*WHAT TO DO*.
Return the lines below in which the string "using" occurs.
(RECORDS SUPPLIED Opens)
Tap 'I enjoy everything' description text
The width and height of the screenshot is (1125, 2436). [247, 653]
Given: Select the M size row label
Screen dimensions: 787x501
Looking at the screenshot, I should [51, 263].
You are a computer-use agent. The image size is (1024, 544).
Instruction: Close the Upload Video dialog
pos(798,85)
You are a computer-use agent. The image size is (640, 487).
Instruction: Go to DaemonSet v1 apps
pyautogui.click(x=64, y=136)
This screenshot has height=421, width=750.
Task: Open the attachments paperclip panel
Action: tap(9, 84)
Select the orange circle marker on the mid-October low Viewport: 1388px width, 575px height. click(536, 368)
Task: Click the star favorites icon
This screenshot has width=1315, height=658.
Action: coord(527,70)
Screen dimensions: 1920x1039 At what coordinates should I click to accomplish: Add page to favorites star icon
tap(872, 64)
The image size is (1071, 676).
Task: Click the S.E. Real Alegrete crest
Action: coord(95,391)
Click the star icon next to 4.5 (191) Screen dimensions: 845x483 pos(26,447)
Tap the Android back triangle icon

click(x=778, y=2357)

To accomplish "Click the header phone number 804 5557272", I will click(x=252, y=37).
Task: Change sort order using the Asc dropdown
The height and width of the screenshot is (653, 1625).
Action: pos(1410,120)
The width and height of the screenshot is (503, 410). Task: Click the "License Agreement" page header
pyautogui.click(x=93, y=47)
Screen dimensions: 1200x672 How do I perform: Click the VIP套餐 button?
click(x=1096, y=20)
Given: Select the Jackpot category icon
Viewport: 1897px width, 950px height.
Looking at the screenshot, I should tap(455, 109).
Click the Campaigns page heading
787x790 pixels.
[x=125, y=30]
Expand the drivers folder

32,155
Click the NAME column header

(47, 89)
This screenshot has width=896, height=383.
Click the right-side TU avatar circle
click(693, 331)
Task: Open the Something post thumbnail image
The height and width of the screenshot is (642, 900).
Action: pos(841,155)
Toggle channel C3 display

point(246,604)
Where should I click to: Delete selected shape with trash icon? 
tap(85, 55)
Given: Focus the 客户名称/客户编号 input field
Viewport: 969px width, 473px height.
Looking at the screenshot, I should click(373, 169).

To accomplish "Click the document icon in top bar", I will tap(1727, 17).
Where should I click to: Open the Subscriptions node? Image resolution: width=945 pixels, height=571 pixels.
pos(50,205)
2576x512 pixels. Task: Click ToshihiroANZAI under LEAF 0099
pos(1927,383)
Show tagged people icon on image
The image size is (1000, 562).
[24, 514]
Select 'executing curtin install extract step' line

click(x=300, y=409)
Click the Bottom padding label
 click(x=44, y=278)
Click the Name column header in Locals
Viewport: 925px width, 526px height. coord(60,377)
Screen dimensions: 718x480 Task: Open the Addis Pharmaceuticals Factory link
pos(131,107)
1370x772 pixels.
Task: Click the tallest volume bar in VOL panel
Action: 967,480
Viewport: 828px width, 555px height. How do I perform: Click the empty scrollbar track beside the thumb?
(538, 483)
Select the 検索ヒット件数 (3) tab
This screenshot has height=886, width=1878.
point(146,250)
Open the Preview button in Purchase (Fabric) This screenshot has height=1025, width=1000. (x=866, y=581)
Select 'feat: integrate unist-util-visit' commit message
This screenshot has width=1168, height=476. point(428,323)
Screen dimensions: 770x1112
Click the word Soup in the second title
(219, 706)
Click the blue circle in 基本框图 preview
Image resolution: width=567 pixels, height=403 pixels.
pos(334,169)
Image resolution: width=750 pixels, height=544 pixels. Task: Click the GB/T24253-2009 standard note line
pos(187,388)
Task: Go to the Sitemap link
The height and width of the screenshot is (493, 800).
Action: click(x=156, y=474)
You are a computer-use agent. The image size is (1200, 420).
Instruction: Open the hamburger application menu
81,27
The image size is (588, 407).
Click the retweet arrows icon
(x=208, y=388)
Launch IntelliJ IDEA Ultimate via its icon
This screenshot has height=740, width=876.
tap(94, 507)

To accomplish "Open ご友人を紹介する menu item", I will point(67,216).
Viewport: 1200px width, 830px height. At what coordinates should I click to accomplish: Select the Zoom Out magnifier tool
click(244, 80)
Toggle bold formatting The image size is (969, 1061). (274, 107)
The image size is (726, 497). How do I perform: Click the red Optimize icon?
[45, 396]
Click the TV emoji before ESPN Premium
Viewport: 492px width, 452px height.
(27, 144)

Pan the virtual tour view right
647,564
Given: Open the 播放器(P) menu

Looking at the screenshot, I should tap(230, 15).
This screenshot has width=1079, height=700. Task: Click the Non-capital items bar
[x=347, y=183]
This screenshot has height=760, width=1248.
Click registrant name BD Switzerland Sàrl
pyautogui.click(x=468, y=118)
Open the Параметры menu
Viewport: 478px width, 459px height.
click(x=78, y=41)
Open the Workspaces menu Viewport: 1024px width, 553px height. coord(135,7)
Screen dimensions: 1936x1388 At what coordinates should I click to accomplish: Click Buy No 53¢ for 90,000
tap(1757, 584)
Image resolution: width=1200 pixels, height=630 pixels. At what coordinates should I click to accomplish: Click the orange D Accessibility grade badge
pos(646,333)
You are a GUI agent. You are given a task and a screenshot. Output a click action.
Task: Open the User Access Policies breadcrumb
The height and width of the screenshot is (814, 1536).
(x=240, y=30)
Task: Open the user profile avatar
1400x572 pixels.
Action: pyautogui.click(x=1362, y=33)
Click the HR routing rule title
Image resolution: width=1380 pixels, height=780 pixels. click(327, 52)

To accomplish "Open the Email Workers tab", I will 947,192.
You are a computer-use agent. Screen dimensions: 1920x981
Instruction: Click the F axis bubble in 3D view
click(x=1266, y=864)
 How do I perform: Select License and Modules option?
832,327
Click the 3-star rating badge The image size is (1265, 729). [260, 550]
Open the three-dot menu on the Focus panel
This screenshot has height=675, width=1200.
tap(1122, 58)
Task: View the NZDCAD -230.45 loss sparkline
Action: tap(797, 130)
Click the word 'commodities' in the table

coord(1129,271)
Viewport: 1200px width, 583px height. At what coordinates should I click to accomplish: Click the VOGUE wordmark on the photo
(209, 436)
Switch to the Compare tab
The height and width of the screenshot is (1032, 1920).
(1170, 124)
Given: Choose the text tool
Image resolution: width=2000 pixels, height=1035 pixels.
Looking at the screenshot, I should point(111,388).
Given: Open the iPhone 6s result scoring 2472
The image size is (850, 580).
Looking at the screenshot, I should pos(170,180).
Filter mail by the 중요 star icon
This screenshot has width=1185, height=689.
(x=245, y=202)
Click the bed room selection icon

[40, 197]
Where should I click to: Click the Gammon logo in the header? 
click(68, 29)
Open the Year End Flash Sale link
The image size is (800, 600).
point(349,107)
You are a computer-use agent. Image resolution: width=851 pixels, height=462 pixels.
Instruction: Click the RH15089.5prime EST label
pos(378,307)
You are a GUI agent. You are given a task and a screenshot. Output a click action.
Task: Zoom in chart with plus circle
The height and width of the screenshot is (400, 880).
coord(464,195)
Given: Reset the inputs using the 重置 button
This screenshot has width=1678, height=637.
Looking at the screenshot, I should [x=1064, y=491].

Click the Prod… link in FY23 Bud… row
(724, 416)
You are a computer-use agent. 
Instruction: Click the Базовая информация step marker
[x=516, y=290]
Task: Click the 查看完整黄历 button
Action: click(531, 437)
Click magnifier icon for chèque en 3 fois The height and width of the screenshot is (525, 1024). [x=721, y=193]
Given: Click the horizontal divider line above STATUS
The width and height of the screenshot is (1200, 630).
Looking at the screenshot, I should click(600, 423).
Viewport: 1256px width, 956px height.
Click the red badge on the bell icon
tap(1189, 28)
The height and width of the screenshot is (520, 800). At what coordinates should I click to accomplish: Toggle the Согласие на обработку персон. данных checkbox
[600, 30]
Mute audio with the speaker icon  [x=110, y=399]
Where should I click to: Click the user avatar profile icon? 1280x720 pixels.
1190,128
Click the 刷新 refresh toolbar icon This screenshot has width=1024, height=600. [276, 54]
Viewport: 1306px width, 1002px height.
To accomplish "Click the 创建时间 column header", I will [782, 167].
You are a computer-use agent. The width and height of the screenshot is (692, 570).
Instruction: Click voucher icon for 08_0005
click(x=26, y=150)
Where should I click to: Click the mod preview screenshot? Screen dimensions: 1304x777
(RECORDS SUPPLIED Closes)
*RESULT OF THE EXERCISE*.
Task: Change sort order using the Asc dropdown
Given: Reset the inputs using the 重置 button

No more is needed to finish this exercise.